* **PASSAGE FOR REVIEW**
○ ○ ○ ○ ○ ○ ○

Wow! Serials are really trending. The most popular example is “Serial” – a podcast that is delivered as a serial (shocking I know) – it’s a fabulous model for learning. People who are captivated by the story and the approach are creating their own “study” groups to discuss and analyze the new findings. It provides a great example of learning that is pushed out to an audience, but additional learning is pulled from the accompanying web resources (and the study groups). It’s fascinating. It’s compelling storytelling so it might be successful because it’s done well. Good pacing, moody background music, great interviewing. Plus, everyone loves a mystery.

Over the past few months, I’ve also seen some courses or modules being delivered by via email on some kind of schedule (serial) sometimes called:

  • Drip Campaigns – more a marketing slant and training is one
  • Educational Drip Campaigns – this shows how this type of learning can be a great Minimum Viable Product – MVP, which is a great insight and could even be a way for learning professionals to get a course out the door quickly. You could even build it as you go, adapting each week based on feedback or analytics.
  • Subscription Learning – Dr. Will Thalheimer has a whole blog with examples
  • Learning Campaigns – I noticed that all the big e-learning companies in the UK seem to offer this as part of their services now -not sure if these are courses broken into smaller pieces and delivered piecemeal (serialized), but struck me as interesting.

Email newsletters have been around forever, but these take the notion further, it’s not just a grab bag of interesting content, but content with instructional goals, delivered with intent to teach something. There’s something anticipatory about waiting for your installment. The examples I’ve referred to below are not stories, but that would be a very interesting approach.

○ ○ ○ ○ ○ ○ ○

* **ENTRIES SHOWN**
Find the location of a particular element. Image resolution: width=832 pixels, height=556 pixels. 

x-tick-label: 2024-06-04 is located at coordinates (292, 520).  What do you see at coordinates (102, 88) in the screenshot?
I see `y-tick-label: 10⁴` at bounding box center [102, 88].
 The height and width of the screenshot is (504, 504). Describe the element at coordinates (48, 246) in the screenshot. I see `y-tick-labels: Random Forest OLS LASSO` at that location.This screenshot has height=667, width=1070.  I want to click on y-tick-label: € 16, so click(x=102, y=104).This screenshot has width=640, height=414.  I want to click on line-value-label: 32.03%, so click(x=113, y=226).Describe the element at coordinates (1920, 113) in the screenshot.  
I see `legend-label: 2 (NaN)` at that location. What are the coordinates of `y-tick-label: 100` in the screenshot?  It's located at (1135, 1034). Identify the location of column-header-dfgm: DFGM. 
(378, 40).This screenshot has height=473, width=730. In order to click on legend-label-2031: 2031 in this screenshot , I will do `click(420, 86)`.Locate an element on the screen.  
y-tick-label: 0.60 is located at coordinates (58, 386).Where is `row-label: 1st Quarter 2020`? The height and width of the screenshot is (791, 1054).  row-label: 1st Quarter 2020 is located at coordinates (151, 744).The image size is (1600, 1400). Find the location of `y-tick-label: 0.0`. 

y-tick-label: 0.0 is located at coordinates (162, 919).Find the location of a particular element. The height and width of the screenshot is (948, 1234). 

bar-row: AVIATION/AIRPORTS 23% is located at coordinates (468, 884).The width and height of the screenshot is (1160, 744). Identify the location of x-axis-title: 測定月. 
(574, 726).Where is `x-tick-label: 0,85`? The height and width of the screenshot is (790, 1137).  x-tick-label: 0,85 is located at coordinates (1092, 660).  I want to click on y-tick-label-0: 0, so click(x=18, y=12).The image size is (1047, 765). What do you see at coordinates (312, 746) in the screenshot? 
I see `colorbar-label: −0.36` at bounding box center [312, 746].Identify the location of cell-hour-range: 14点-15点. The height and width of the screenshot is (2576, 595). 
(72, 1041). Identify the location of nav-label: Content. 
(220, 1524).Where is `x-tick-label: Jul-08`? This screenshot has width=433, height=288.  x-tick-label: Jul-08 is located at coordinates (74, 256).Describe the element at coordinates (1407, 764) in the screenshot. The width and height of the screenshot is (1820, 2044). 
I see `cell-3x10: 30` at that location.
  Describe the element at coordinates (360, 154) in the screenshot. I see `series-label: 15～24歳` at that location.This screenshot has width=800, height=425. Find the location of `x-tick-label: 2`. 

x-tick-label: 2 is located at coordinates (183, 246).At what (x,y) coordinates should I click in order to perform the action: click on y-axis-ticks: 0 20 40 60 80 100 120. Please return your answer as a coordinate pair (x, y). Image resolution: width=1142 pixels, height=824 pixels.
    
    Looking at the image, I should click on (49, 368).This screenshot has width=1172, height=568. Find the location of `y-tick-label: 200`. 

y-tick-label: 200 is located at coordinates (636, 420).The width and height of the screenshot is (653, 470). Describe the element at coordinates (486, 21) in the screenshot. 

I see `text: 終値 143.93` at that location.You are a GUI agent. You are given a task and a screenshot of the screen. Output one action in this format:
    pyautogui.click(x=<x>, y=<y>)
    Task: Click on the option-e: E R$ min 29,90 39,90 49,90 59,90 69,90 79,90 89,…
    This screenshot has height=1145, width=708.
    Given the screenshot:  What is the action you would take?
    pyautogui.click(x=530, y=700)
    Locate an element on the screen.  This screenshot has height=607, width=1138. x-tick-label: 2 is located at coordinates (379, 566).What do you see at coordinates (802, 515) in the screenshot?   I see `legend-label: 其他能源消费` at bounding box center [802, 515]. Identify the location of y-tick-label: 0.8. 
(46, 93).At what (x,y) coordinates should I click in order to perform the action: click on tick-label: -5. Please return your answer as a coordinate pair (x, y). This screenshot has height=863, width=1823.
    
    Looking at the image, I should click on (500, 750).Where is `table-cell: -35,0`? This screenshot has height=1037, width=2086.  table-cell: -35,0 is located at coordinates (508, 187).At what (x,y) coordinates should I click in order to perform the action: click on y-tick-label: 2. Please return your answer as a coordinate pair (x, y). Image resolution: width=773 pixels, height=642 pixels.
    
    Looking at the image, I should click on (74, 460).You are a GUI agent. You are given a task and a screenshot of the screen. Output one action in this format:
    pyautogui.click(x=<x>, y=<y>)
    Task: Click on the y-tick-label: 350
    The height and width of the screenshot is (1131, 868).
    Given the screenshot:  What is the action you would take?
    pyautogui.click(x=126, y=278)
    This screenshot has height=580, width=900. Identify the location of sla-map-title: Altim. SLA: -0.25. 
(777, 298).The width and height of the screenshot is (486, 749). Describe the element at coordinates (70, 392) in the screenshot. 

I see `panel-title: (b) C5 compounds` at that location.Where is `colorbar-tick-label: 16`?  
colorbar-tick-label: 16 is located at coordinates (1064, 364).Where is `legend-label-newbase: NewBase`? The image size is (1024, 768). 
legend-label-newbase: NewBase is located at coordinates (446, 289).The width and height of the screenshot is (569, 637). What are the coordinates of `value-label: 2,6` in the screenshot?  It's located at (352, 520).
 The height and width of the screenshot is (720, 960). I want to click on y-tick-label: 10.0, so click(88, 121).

○ ○ ○ ○ ○ ○ ○

* **PROBLEM SET**
#1 In the passage on serialized learning, who has a whole blog with examples of subscription learning?
#2 Continue the passage on serialized learning from the point where it stops.
The rows are separate material with no connection to the passage on serialized learning.

* **TASK ANSWERS**
#1 Dr. Will Thalheimer.

#2
Here’s a couple of examples:

this explains everythingThis Explains Everything (how could you NOT sign up for this?) – this is a course that features a range of experts and provides you insights on product psychology. It’s more of a curated list, but each week in your inbox a new module is sent about social psychology, brain science or design thinking.

“Creative instructional design lessons” can be delivered to your inbox from Ever Learning. The topics include “Use Learner Personas to design learning experiences” and “Digital technology is like a bicycle for the mind”. The lessons aren’t long, and it’s the kind of email that you like to open because you are going to learn something.

If you want to create your own – you might want to check out: How to create a self-paced email course. The part I like about this explanation is it establishes a way to set autoresponders to send the next lesson when the current one is marked as finished, so you can automate it, but also match the pace of the person taking the course. Which may not make it serialized, but still a subscription.